- [Work task]: Lines of the data that contain the word "thép" are the ones to copy.

- [Records for the exercise]:
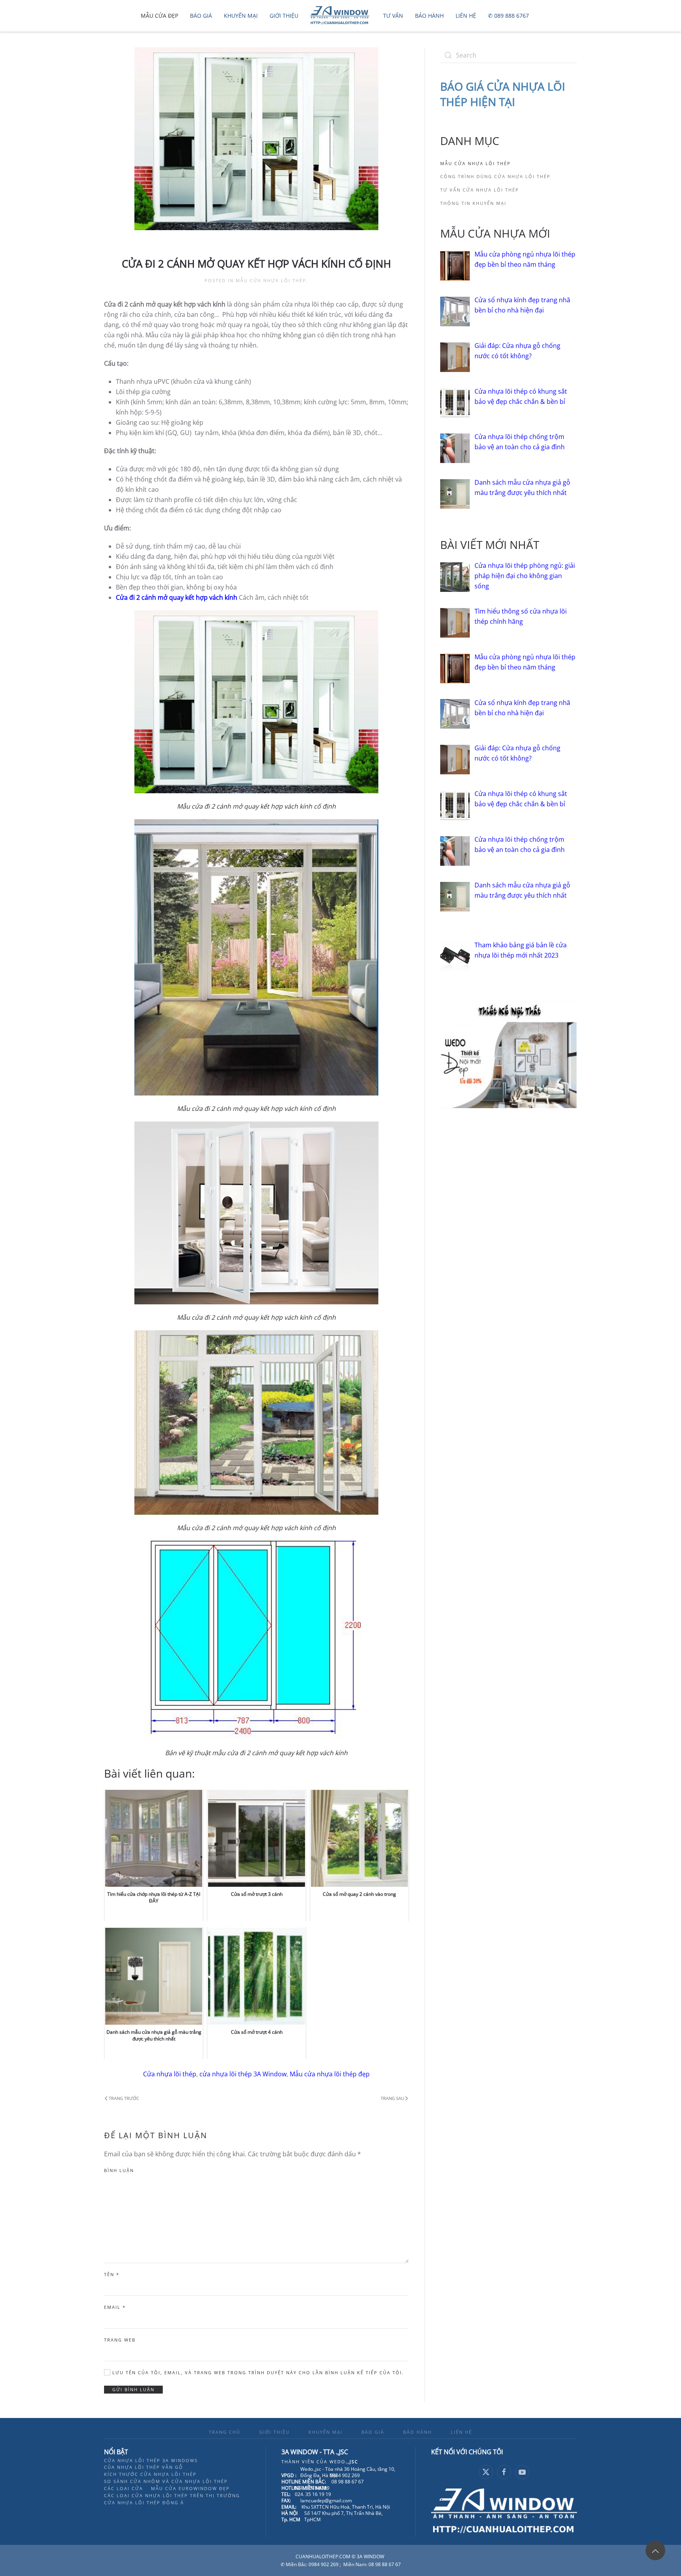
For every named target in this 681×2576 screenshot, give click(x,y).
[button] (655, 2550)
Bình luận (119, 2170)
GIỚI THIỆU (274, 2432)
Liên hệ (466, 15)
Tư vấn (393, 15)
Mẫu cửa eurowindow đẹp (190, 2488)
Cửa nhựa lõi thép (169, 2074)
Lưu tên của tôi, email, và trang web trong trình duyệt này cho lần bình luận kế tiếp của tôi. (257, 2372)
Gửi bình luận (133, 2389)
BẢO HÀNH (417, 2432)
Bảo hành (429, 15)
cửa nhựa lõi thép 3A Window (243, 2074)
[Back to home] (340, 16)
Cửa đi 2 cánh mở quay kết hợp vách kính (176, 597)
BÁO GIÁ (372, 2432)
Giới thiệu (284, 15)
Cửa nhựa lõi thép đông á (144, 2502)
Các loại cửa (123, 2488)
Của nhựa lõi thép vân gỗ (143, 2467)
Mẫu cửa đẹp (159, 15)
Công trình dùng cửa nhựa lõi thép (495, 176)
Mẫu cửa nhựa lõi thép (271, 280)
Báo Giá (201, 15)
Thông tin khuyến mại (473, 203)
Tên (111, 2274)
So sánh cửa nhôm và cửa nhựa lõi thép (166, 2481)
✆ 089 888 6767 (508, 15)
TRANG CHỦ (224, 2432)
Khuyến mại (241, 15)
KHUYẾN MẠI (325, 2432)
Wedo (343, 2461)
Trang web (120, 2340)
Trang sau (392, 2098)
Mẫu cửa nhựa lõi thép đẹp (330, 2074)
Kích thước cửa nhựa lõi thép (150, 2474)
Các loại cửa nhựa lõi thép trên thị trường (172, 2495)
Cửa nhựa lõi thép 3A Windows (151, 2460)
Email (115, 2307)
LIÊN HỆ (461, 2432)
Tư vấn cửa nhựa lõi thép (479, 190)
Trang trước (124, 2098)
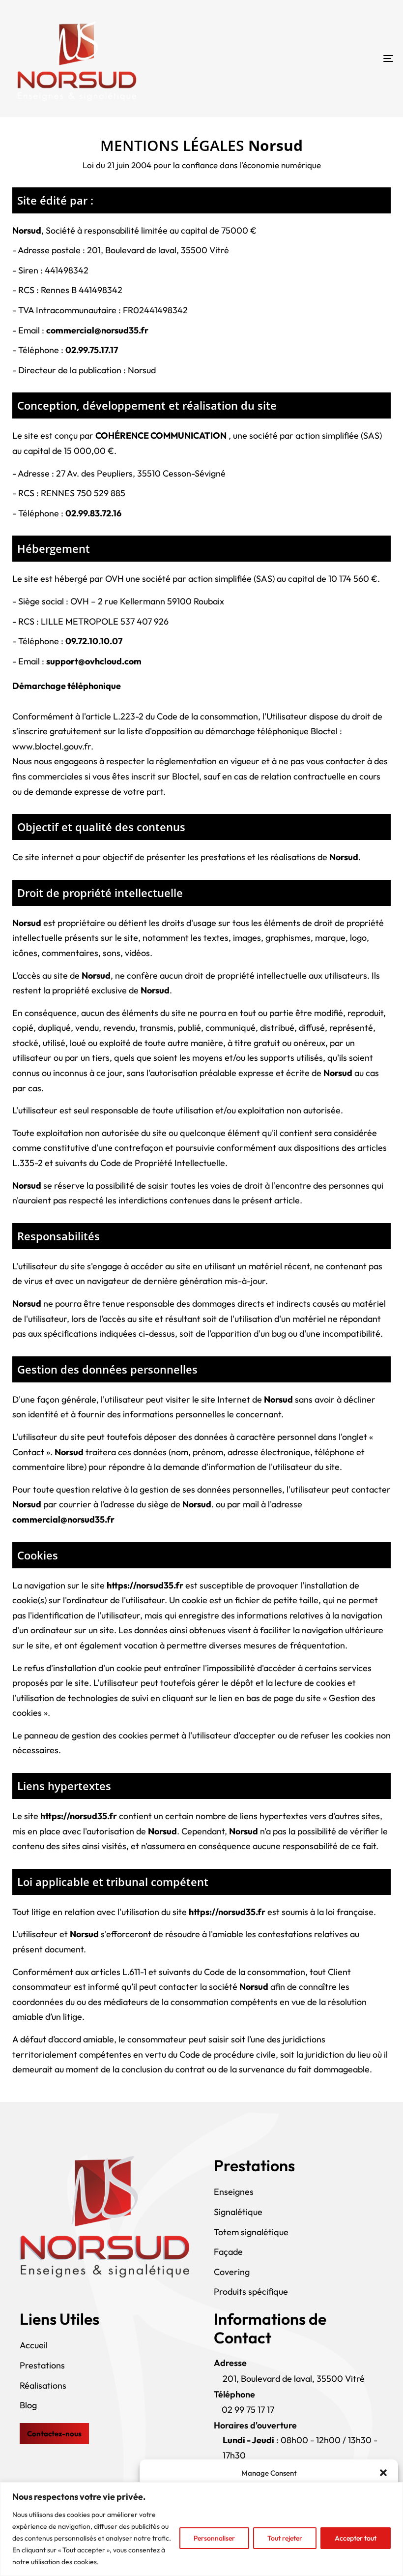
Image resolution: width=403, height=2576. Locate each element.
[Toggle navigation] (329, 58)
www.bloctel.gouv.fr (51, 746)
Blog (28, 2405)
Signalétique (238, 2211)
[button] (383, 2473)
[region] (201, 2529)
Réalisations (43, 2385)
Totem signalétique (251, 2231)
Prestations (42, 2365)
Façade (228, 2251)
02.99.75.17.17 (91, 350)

- [Task result]:
Cửa nhựa lõi thép (169, 2074)
cửa nhựa lõi thép 3A Window (243, 2074)
Cửa nhựa lõi thép đông á (144, 2502)
Của nhựa lõi thép vân gỗ (143, 2467)
Công trình dùng cửa nhựa lõi thép (495, 176)
Mẫu cửa nhựa lõi thép (271, 280)
So sánh cửa nhôm và cửa nhựa lõi thép (166, 2481)
Mẫu cửa nhựa lõi thép đẹp (330, 2074)
Kích thước cửa nhựa lõi thép (150, 2474)
Các loại cửa nhựa lõi thép trên thị trường (172, 2495)
Cửa nhựa lõi thép 3A Windows (151, 2460)
Tư vấn cửa nhựa lõi thép (479, 190)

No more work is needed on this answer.